▶ **Saved data entries**
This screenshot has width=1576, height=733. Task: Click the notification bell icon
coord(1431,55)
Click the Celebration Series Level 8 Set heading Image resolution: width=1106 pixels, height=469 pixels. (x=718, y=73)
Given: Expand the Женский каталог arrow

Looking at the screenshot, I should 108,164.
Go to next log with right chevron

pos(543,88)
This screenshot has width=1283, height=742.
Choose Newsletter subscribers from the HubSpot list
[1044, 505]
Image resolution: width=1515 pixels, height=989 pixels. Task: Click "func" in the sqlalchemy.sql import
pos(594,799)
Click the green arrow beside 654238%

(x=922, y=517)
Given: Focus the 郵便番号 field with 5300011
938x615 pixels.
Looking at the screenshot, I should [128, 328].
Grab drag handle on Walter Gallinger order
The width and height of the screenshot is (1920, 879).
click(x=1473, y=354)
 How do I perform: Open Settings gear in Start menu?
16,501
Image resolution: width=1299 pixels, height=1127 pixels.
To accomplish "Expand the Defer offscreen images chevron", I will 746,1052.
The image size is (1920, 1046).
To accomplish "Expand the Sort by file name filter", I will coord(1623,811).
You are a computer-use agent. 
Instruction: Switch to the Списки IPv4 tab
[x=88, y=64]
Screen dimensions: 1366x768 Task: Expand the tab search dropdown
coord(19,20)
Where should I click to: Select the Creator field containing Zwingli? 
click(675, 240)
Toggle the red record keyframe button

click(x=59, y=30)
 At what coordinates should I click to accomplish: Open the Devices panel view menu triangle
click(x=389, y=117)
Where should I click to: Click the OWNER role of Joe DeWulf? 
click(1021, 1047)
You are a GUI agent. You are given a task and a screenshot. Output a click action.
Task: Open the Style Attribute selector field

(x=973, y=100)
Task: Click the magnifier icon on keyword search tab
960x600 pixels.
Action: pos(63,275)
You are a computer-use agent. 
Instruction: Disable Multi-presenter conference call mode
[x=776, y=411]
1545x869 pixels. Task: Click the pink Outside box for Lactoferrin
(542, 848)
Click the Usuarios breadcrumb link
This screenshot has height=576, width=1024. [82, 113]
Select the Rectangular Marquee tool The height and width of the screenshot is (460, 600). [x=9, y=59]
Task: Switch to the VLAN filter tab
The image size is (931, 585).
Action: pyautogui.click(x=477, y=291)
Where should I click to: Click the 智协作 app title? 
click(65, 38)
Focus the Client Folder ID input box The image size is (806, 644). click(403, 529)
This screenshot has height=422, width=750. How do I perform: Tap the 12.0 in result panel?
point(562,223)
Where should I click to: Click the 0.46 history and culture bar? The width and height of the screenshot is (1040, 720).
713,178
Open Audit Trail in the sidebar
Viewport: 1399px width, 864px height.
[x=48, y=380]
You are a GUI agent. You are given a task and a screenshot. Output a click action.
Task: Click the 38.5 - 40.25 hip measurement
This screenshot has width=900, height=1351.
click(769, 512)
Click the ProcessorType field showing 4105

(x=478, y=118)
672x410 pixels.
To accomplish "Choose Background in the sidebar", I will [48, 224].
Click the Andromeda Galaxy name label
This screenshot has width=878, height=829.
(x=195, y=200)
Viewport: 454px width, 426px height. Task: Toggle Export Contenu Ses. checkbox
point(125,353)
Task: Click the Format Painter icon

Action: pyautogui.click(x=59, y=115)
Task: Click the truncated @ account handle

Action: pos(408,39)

▶ **Task details**
Copy out all of the data exactly, leaving nothing out.

▶ **Result**
This screenshot has width=1576, height=733. Task: Click the notification bell icon
coord(1431,55)
Click the Celebration Series Level 8 Set heading Image resolution: width=1106 pixels, height=469 pixels. (x=718, y=73)
Given: Expand the Женский каталог arrow

Looking at the screenshot, I should 108,164.
Go to next log with right chevron

pos(543,88)
This screenshot has width=1283, height=742.
Choose Newsletter subscribers from the HubSpot list
[1044, 505]
Image resolution: width=1515 pixels, height=989 pixels. Task: Click "func" in the sqlalchemy.sql import
pos(594,799)
Click the green arrow beside 654238%

(x=922, y=517)
Given: Focus the 郵便番号 field with 5300011
938x615 pixels.
Looking at the screenshot, I should [128, 328].
Grab drag handle on Walter Gallinger order
The width and height of the screenshot is (1920, 879).
click(x=1473, y=354)
 How do I perform: Open Settings gear in Start menu?
16,501
Image resolution: width=1299 pixels, height=1127 pixels.
To accomplish "Expand the Defer offscreen images chevron", I will 746,1052.
The image size is (1920, 1046).
To accomplish "Expand the Sort by file name filter", I will coord(1623,811).
You are a computer-use agent. 
Instruction: Switch to the Списки IPv4 tab
[x=88, y=64]
Screen dimensions: 1366x768 Task: Expand the tab search dropdown
coord(19,20)
Where should I click to: Select the Creator field containing Zwingli? 
click(675, 240)
Toggle the red record keyframe button

click(x=59, y=30)
 At what coordinates should I click to accomplish: Open the Devices panel view menu triangle
click(x=389, y=117)
Where should I click to: Click the OWNER role of Joe DeWulf? 
click(1021, 1047)
You are a GUI agent. You are given a task and a screenshot. Output a click action.
Task: Open the Style Attribute selector field

(x=973, y=100)
Task: Click the magnifier icon on keyword search tab
960x600 pixels.
Action: pos(63,275)
You are a computer-use agent. 
Instruction: Disable Multi-presenter conference call mode
[x=776, y=411]
1545x869 pixels. Task: Click the pink Outside box for Lactoferrin
(542, 848)
Click the Usuarios breadcrumb link
This screenshot has height=576, width=1024. [82, 113]
Select the Rectangular Marquee tool The height and width of the screenshot is (460, 600). [x=9, y=59]
Task: Switch to the VLAN filter tab
The image size is (931, 585).
Action: pyautogui.click(x=477, y=291)
Where should I click to: Click the 智协作 app title? 
click(65, 38)
Focus the Client Folder ID input box The image size is (806, 644). click(403, 529)
This screenshot has height=422, width=750. How do I perform: Tap the 12.0 in result panel?
point(562,223)
Where should I click to: Click the 0.46 history and culture bar? The width and height of the screenshot is (1040, 720).
713,178
Open Audit Trail in the sidebar
Viewport: 1399px width, 864px height.
[x=48, y=380]
You are a GUI agent. You are given a task and a screenshot. Output a click action.
Task: Click the 38.5 - 40.25 hip measurement
This screenshot has width=900, height=1351.
click(769, 512)
Click the ProcessorType field showing 4105

(x=478, y=118)
672x410 pixels.
To accomplish "Choose Background in the sidebar", I will [48, 224].
Click the Andromeda Galaxy name label
This screenshot has width=878, height=829.
(x=195, y=200)
Viewport: 454px width, 426px height. Task: Toggle Export Contenu Ses. checkbox
point(125,353)
Task: Click the Format Painter icon

Action: pyautogui.click(x=59, y=115)
Task: Click the truncated @ account handle

Action: pos(408,39)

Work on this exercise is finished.